■ **Text excerpt**:
Program will list down all the sequence of minimum edit operation requires to convert "paris" to "alice":

- paris delete p(0) -> aris replace r with l(1) -> alis replace s with c(3) -> alic insert e(3)  ->  alice
- paris delete p(0) -> aris replace r with l(1) -> alis insert c(2) -> alics replace s with e(4)  ->  alice


In [198]:
listAllSequence(StringA,StringB)

paris delete p(0) -> aris replace r with l(1) -> alis replace s with c(3) -> alic insert e(3)  ->  alice
paris delete p(0) -> aris replace r with l(1) -> alis insert c(2) -> alics replace s with e(4)  ->  alice


In [22]:
import numpy as np

In [191]:
def getMemorizationMatrix(StringA,StringB):
    matrix = np.zeros([len(StringA)+1,len(StringB)+1])

■ **Given material**:
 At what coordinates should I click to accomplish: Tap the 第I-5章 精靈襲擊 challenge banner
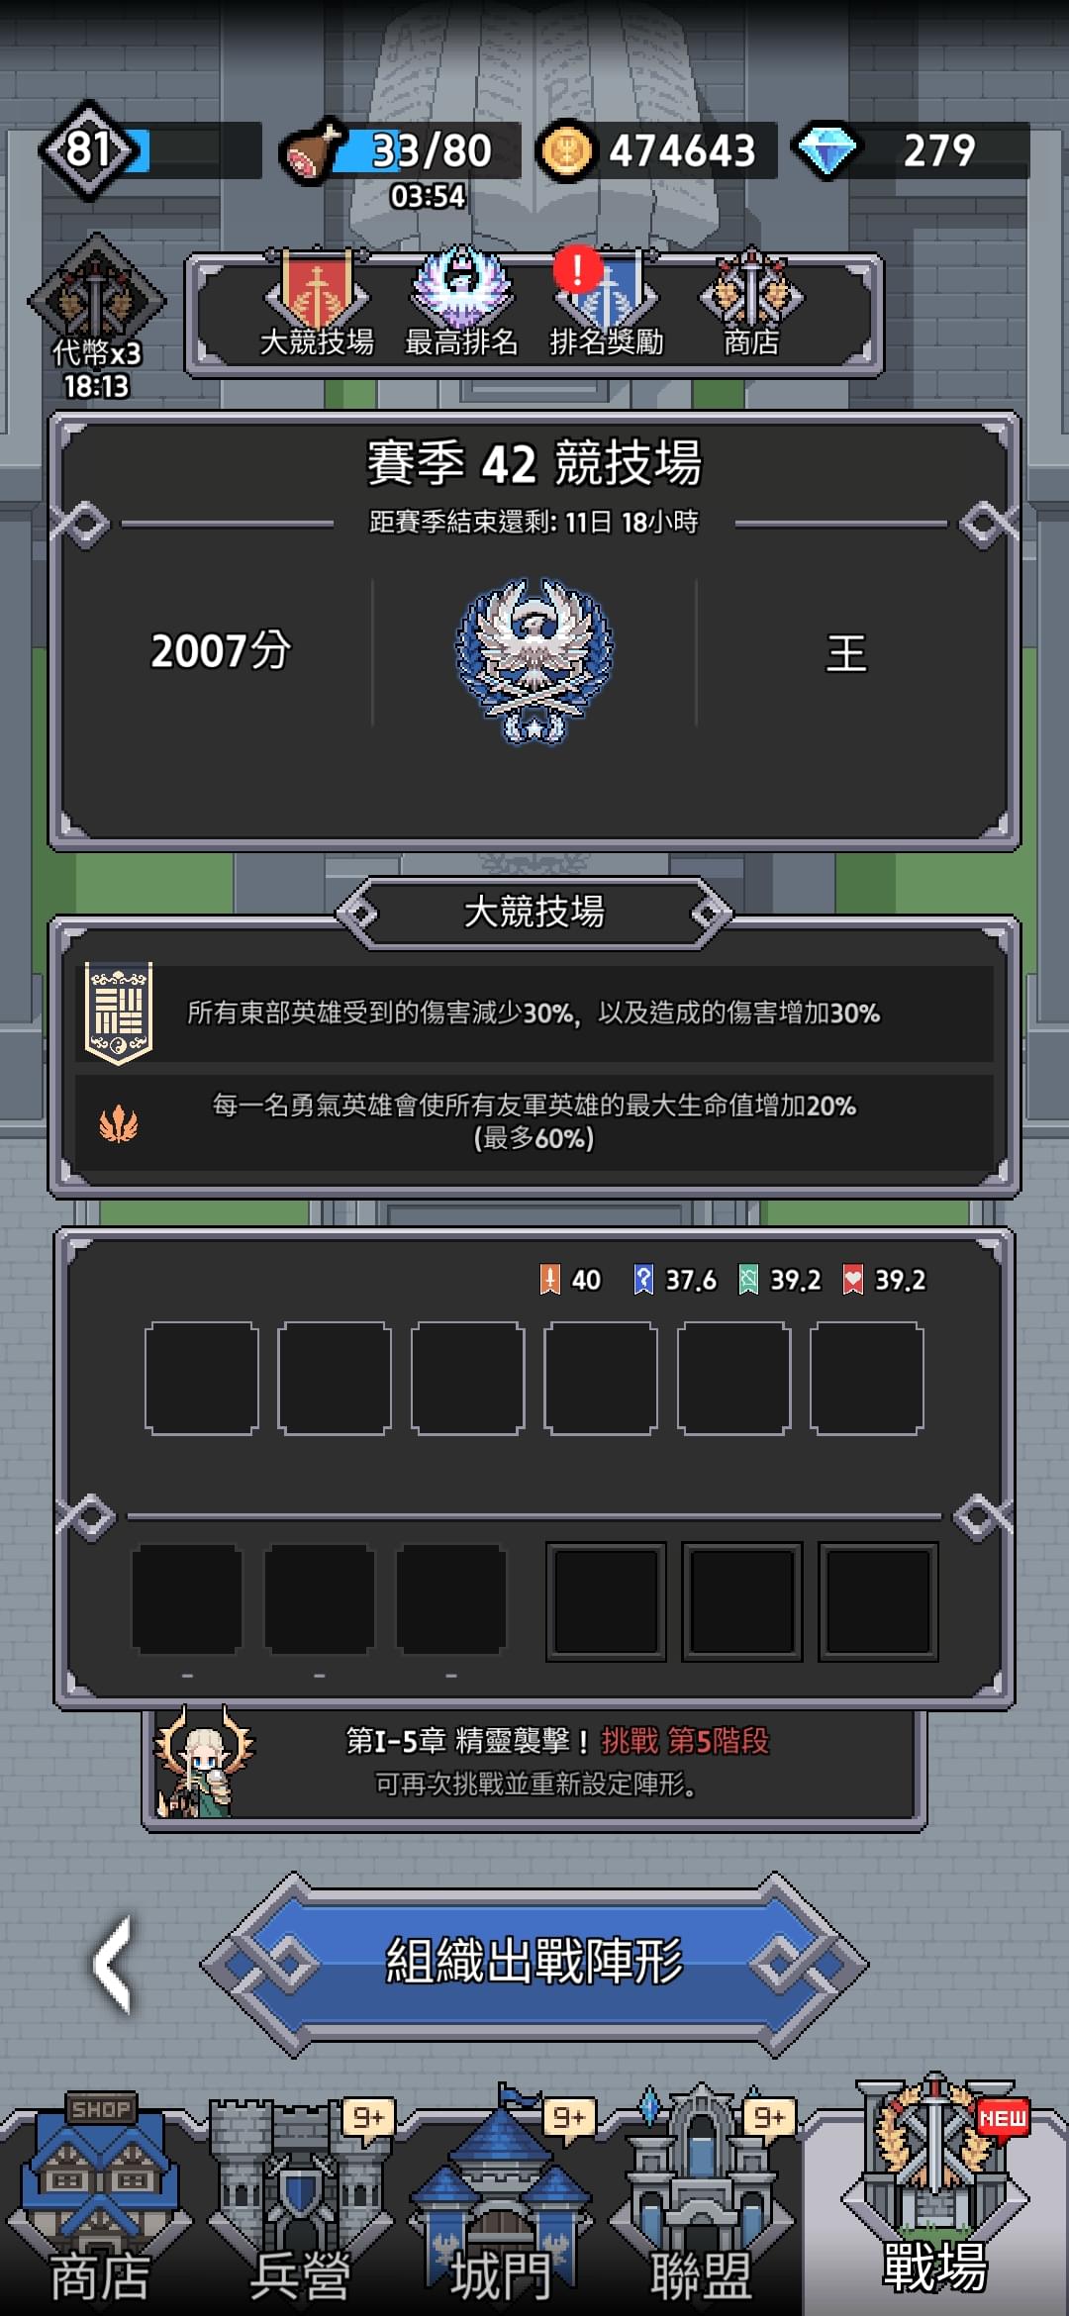tap(535, 1763)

■ **Brief A**: Reproduce the stretch of the edit-distance notebook excerpt from "Program will list" through "listAllSequence(StringA,StringB)".
■ **Brief B**: What comes next in the edit-distance notebook excerpt? Continue it from the point where it stops.

■ **Final answer A**:
Program will list down all the sequence of minimum edit operation requires to convert "paris" to "alice":

- paris delete p(0) -> aris replace r with l(1) -> alis replace s with c(3) -> alic insert e(3)  ->  alice
- paris delete p(0) -> aris replace r with l(1) -> alis insert c(2) -> alics replace s with e(4)  ->  alice


In [198]:
listAllSequence(StringA,StringB)

■ **Final answer B**:
    for j in range(0,len(StringB)+1):
        matrix[0][j] = j
    
    for i in range(0,len(StringA)+1):
        matrix[i][0] = i
        
    for i in range(1,len(StringA)+1):
        for  j in range(1,len(StringB) + 1):
            if(StringA[i-1]==StringB[j-1]):
                matrix[i][j] = matrix[i-1][j-1]
            else:
                matrix[i][j] = np.min([matrix[i-1][j],matrix[i-1][j-1],matrix[i][j-1]])+1
    
    return matrix

def backtrackSequence(matrix,  StringA, StringB, i=None, j=None):
    if(i==None):
        i = len(StringA)
    if(j==None):
        j = len(StringB)
    if(i==0 and j==0):
        return [[[],StringA,0]]
    if(StringA[i-1] == StringB[j-1]):
        paths = backtrackSequence(matrix,StringA,StringB,i-1,j-1)
        return paths
    else:
        paths = []
        if(matrix[i-1][j] + 1 == matrix[i][j] and i-1 >= 0):
            allPaths = backtrackSequence(matrix,StringA,StringB, i-1,j)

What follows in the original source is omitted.